As we have spoken to you before, our Spinnaker Marketing program are another important strategy for continuing to increase our market share. Creating new leads is at the heart of Spinnaker Marketing with our strong technology focus and in-depth segment knowledge, we do very well when given the opportunity to quote. The key is getting the chance to quote. However, there is a certain stickiness to customers purchasing decisions.
Customers have a comfort level with the brand they already own which impacts the replacement decision. Many customers buy the new model of what they already own without even asking for a competitive quote.
While this provides an advantage with our installed base, it presents a challenge in converting competitors customers. The ability to generate leads helps us to overcome the stickiness. We accomplish this by gaining full transparency of potential customers by profiling them on their IWAP, that is our customers industries, work places, applications and product needs.

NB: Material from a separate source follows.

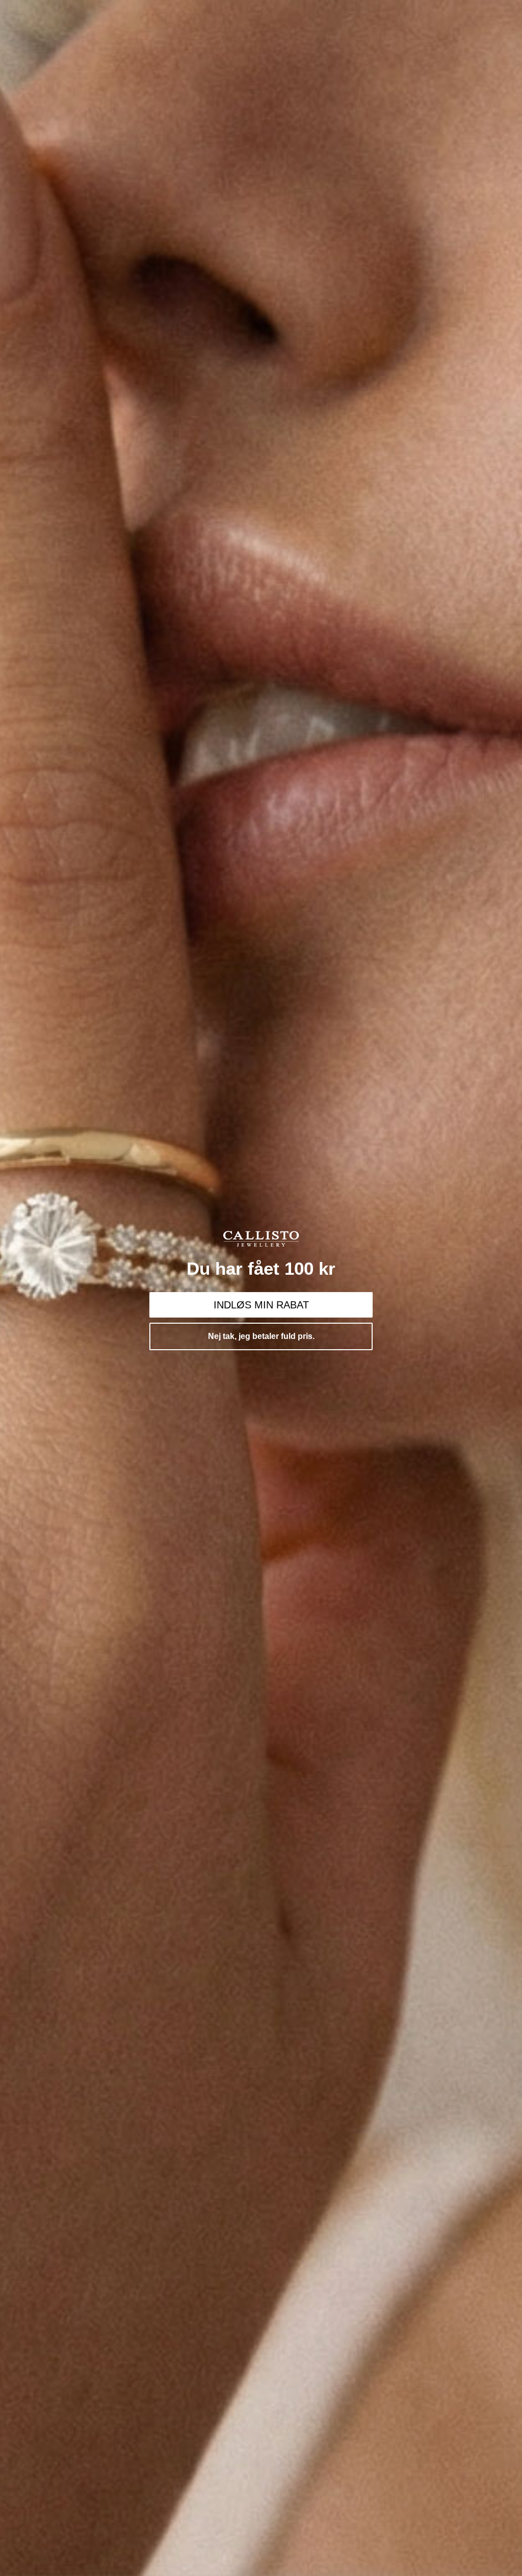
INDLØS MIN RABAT (261, 1304)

This data is used to expand our CRM and base for creating our marketing communications. When a potential customer is making its next buying decision, we have a better chance of being able to provide a quote. We continue to develop Spinnaker marketing in America and Europe and are expanding it in emerging markets in China.
For example, food is a strategic market in China given its GDP per capita development and related movement to more packaged food. We have identified those segments of the food market with the highest potential and are expanding our customer database, qualifying contact and delivering segments specific marketing materials.

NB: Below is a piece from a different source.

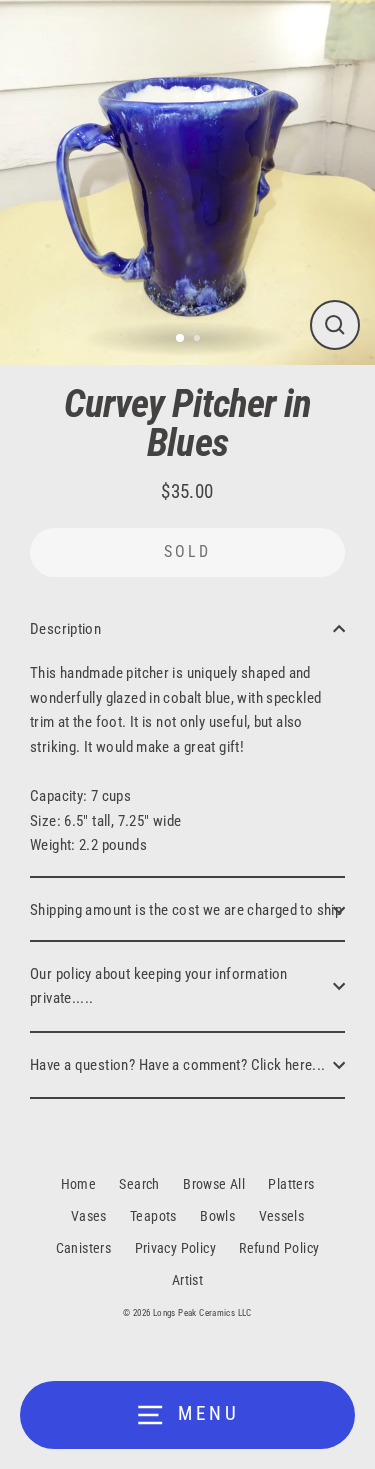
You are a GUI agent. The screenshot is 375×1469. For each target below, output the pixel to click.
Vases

A good example is what we have done in the meat processing segment over the last few years. These customers are increasingly focused on hygienic issues and connectivity to ERP systems.
So, they need sturdy instruments to withstand the harsh washed down environment and interface capability to ERP systems to fulfill traceability requirements. Our industrial scales fit this need well and through targeted marketing we can articulate the value of our instruments to this cost conscious customer. We have seen significant growth in the meat processing business over the last few years.

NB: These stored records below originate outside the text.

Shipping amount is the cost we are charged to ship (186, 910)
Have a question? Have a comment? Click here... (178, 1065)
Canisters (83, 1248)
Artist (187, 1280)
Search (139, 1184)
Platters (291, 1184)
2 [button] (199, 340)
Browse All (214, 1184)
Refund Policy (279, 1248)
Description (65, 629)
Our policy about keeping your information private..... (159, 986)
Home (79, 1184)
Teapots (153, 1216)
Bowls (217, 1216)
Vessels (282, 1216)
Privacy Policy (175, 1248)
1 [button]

Our business in India is also expanding its pinnacle approach by adding telemarketing resources and identified non-addressed market segments to targets. Our Indian unit has significantly increased the number of qualified contacts in our database and so far in 2011 the number of e-marketing campaigns have already exceeded the number in all of 2010.
New products are an integral part of us winning the quotes once we have the opportunity. As usual, we have a wide range of new product introductions taking place.
I want to highlight, too, in our automated chemistry area which focuses on the higher end solutions for the pharmaceutical and chemical industries. Very important to the customer base is fast process development and scale up once a pharmaceutical ingredient or chemical compound has been identified. Automated lab reactors facilitate this by simulating the manufacturing process in a vessel.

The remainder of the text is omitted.